# Start Here > Guest Forum >  What if Rand ran as a Democrat in 2020?

## lovefreedom1789

Rand has already made an effort to cross party lines many times in his senate career, he's already one of the most liberal republicans, and he's a closet libertarian so I'm sure he'll have no problem pretending to be a party he's not. The democrats will have a strong, new candidate to nominate, one that is conservative enough to draw all the anti-trumpers over, and liberal enough to the point where not only will liberals not hate him, there will probably be a surge in conservative democrats if one was in office. This would help the conservative community to stop poisoning politics with extreme partisanship, help them see that not all democrats are bad. Same goes for democrats, since their president used to be a republican. All Rand has to do is switch parties before the midterm elections, and his presidential win is pretty much guaranteed. That's what I think, what about you guys?

----------


## Origanalist



----------


## Chester Copperpot

> Rand has already made an effort to cross party lines many times in his senate career, he's already one of the most liberal republicans, and he's a closet libertarian so I'm sure he'll have no problem pretending to be a party he's not. The democrats will have a strong, new candidate to nominate, one that is conservative enough to draw all the anti-trumpers over, and liberal enough to the point where not only will liberals not hate him, there will probably be a surge in conservative democrats if one was in office. This would help the conservative community to stop poisoning politics with extreme partisanship, help them see that not all democrats are bad. Same goes for democrats, since their president used to be a republican. All Rand has to do is switch parties before the midterm elections, and his presidential win is pretty much guaranteed. That's what I think, what about you guys?

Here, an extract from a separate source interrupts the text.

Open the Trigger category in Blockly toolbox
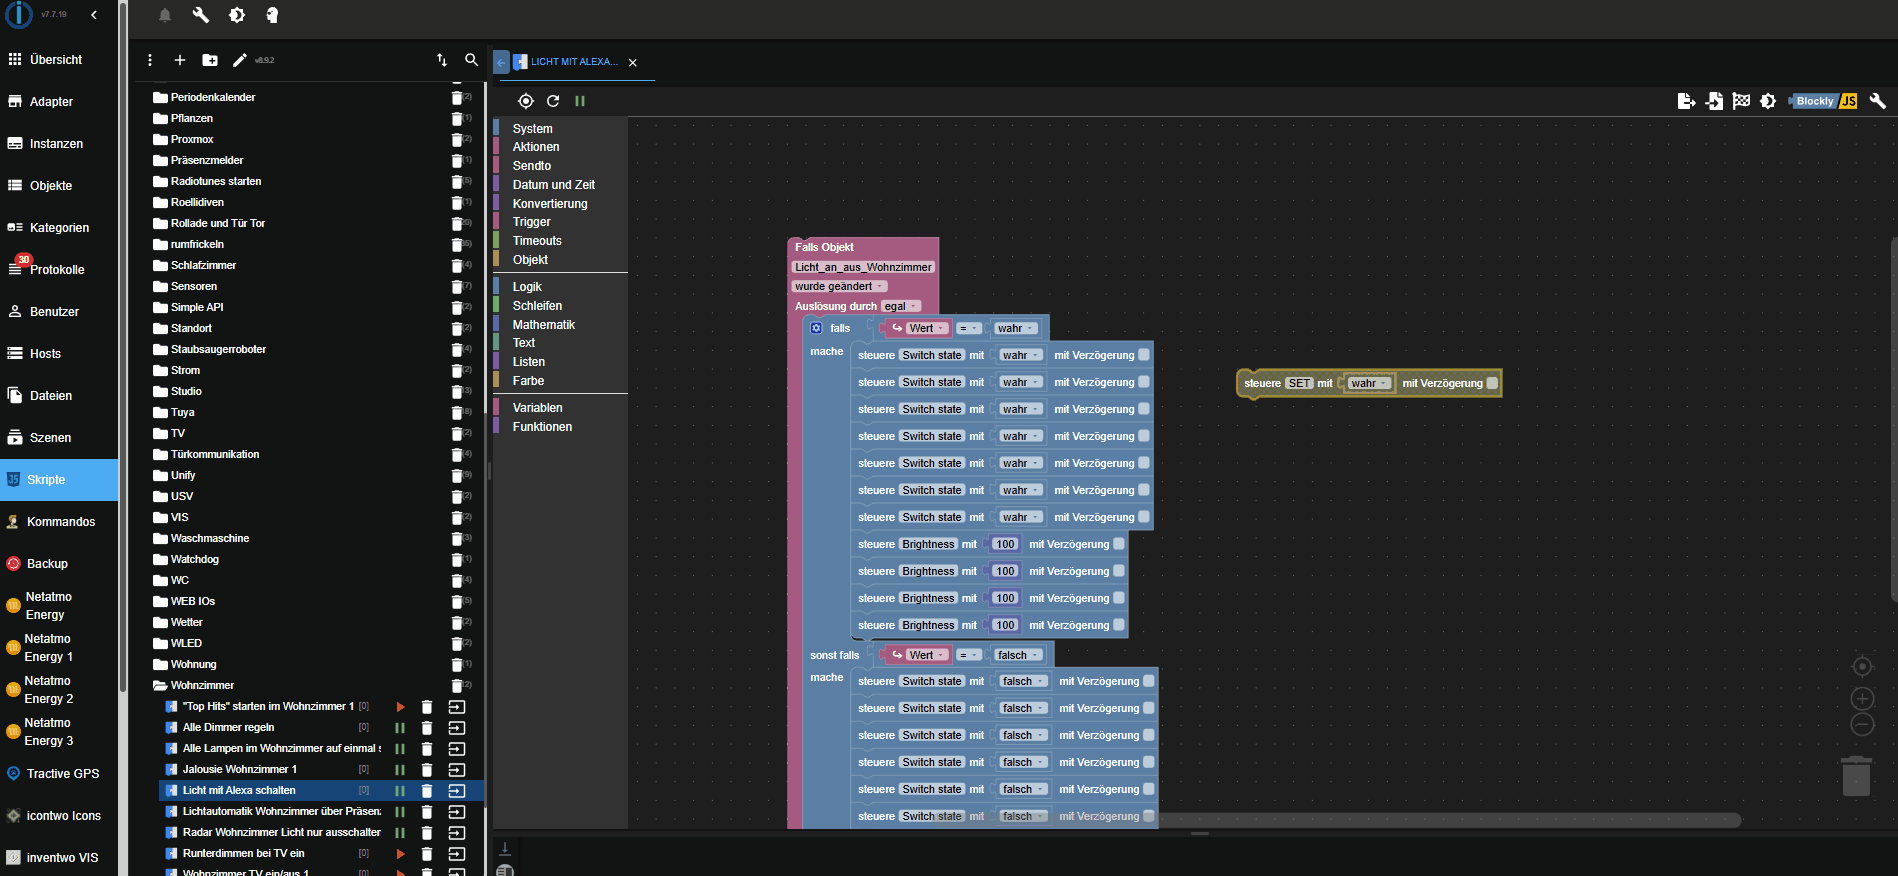Viewport: 1898px width, 876px height. (x=532, y=222)
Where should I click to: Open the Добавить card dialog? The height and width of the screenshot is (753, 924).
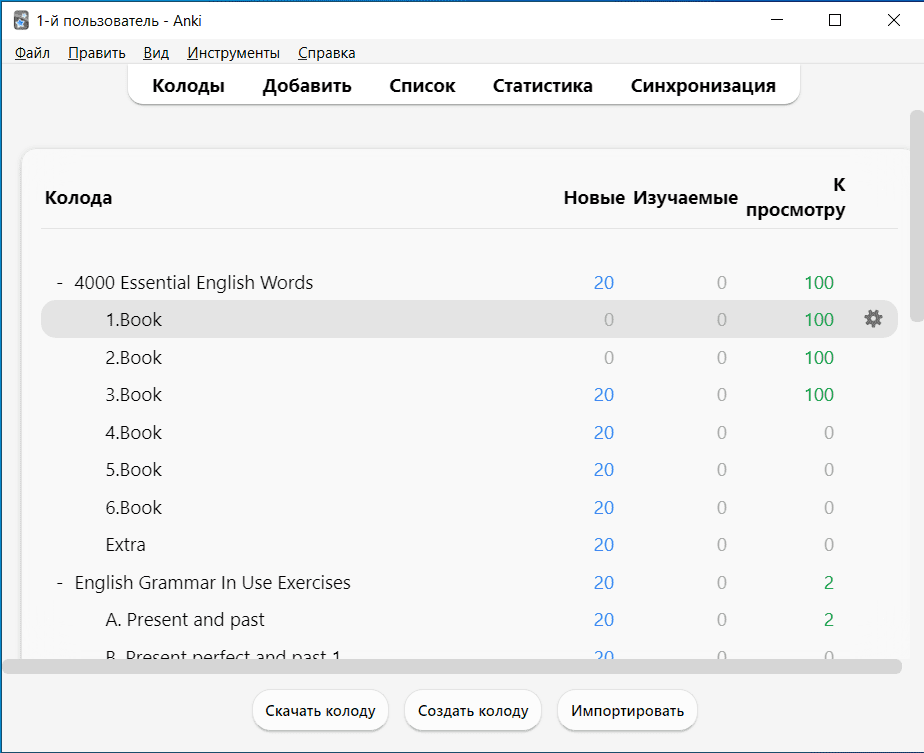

i think you havent really thought about your post.

----------


## specsaregood

> Rand has already made an effort to cross party lines many times in his senate career, he's already one of the most liberal republicans, and he's a closet libertarian so I'm sure he'll have no problem pretending to be a party he's not.


Uhm, he is neither the most liberal republican nor the closet libertarian.  He is arguably the most conservative republican member of the senate.

----------


## Origanalist

> i think you havent really thought about your post.


Oh, I think he has. It's not easy being that wrong.

----------


## William Tell

Nice to see you back Eduardo, Danke is not here.

----------


## anaconda

Actually, I think the way the Democrats could resurrect is by sticking theoretically to their principles but take ownership of the Constitution and financial responsibility. They should become the party of the balanced budget and peace. They should follow Kucinich's lead and end the fed. They could out Republican the Republicans on many key issues. This would be a very different looking party and appeal to many. There's a hint of truth somewhere in the OP. Dems would need to market the new platform very aggressively. If they can sell their constituents on the notion that we are going over a cliff financially, they could do many things differently while still claiming to be the party of the little people. But the elites would go to war over this much in the same way they are warring with Trump. Nothing will change until the Collapse.

----------


## oyarde

I voted for Rand in the primary and it was nice to have someone to support .The place he is currently may be the best place for him to influence policy .

----------


## r3volution 3.0

What if I $#@! money?

----------


## chudrockz

> What if I $#@! money?


I'd clean that $#@! up for ya, for two dollars.

----------